Task description: Rewrite the lines from the very first one through the line containing "This screenshot has", changing "pixels" to "px" and keeping everything else the same. Leave out the pictures.

Exercise materials:
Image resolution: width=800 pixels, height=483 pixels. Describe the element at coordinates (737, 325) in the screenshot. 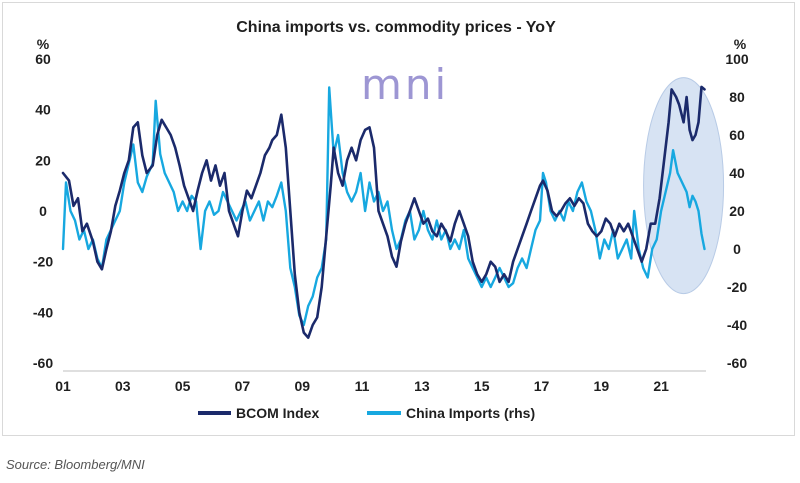

I see `right-tick-label: -40` at that location.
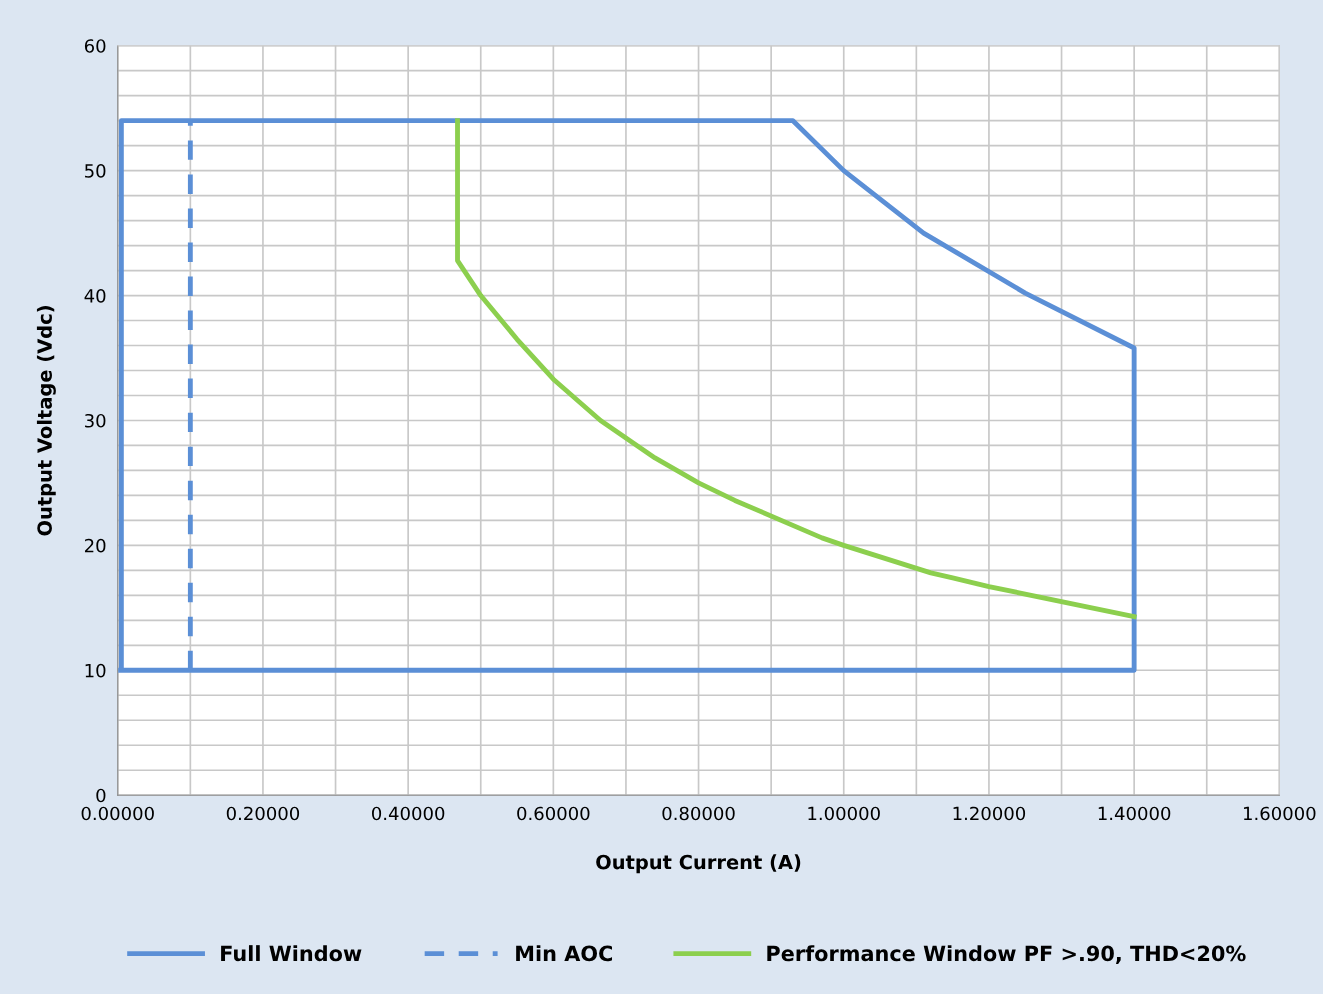 This screenshot has height=994, width=1323. Describe the element at coordinates (990, 814) in the screenshot. I see `x-tick-label: 1.20000` at that location.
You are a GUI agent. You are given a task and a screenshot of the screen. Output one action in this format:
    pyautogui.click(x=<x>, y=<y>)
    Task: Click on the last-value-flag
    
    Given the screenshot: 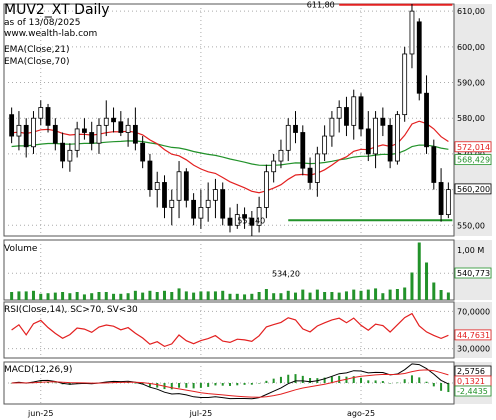 What is the action you would take?
    pyautogui.click(x=473, y=160)
    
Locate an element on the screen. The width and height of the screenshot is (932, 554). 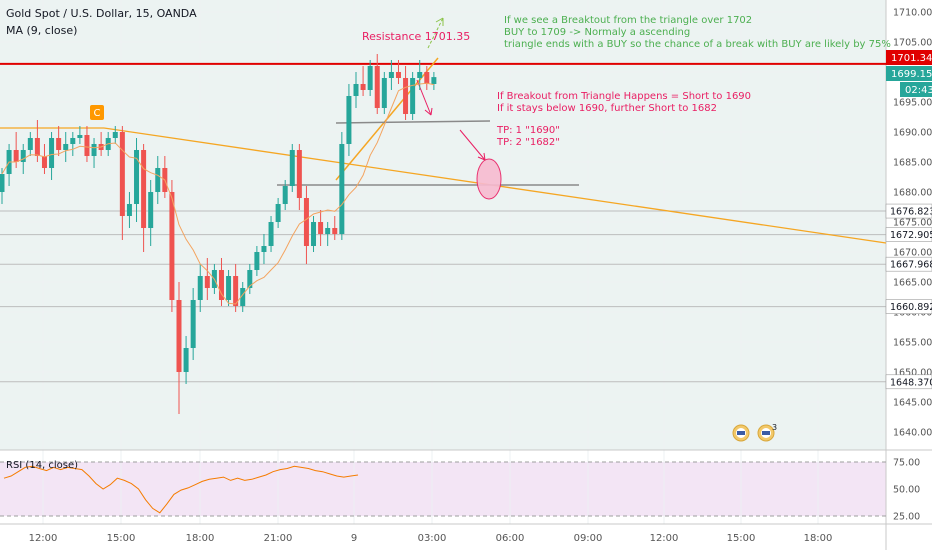
time-tick-label: 9 is located at coordinates (354, 538).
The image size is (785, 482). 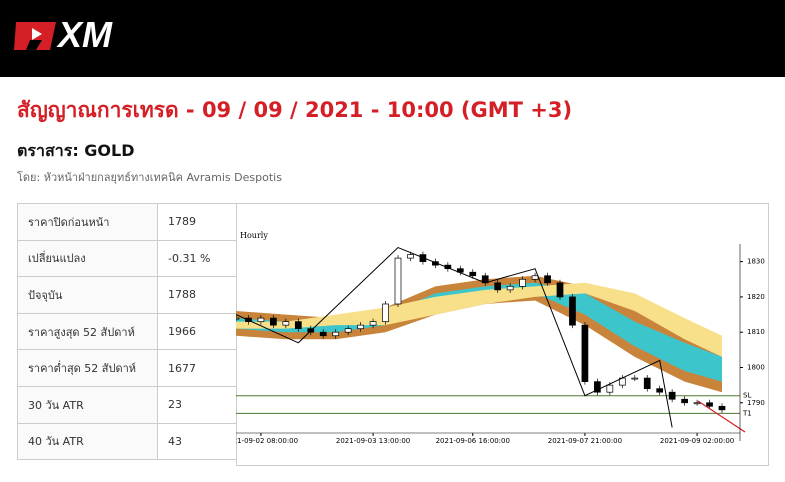 I want to click on cell-value: 43, so click(x=197, y=442).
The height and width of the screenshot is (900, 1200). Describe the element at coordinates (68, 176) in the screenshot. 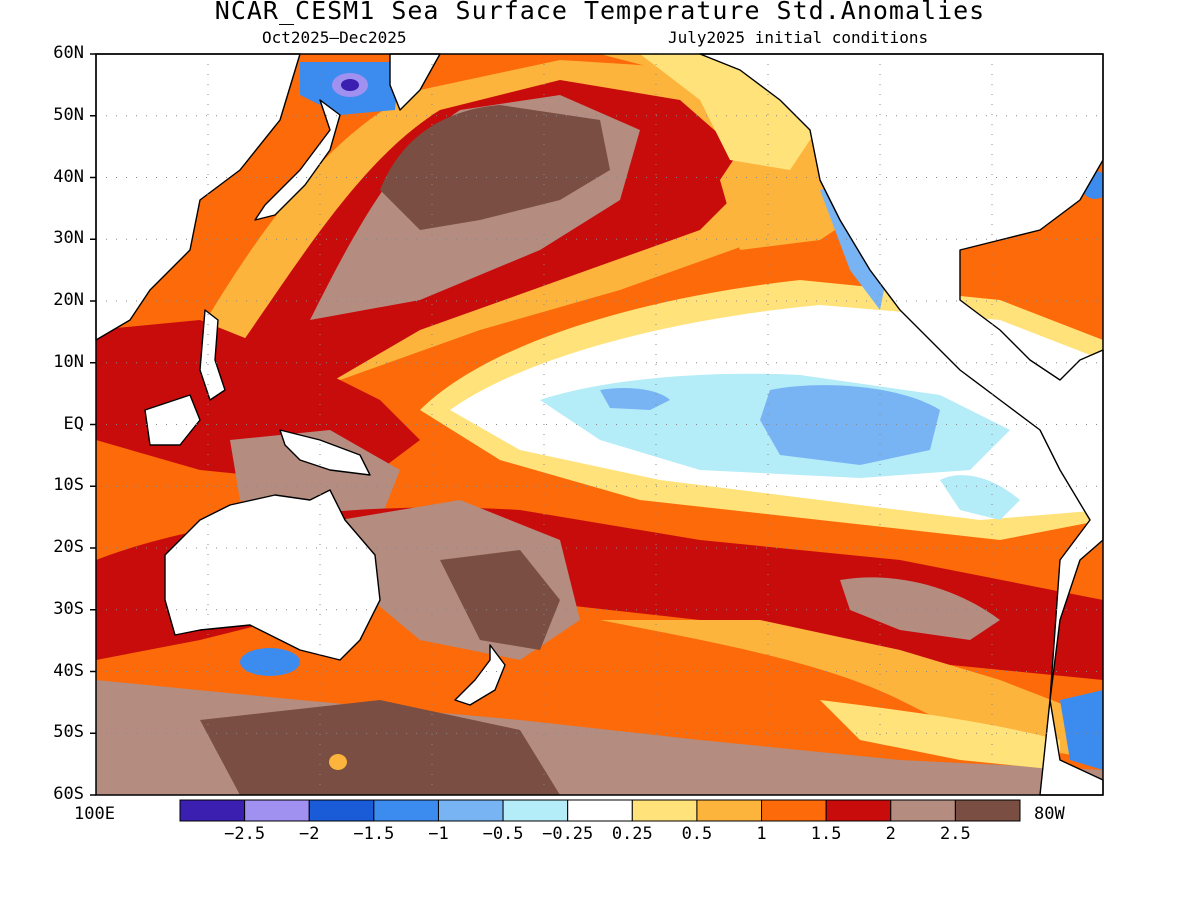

Solution:
Image resolution: width=800 px, height=483 px. Describe the element at coordinates (737, 325) in the screenshot. 

I see `right-tick-label: -40` at that location.
 This screenshot has height=994, width=1323. Describe the element at coordinates (990, 814) in the screenshot. I see `x-tick-label: 1.20000` at that location.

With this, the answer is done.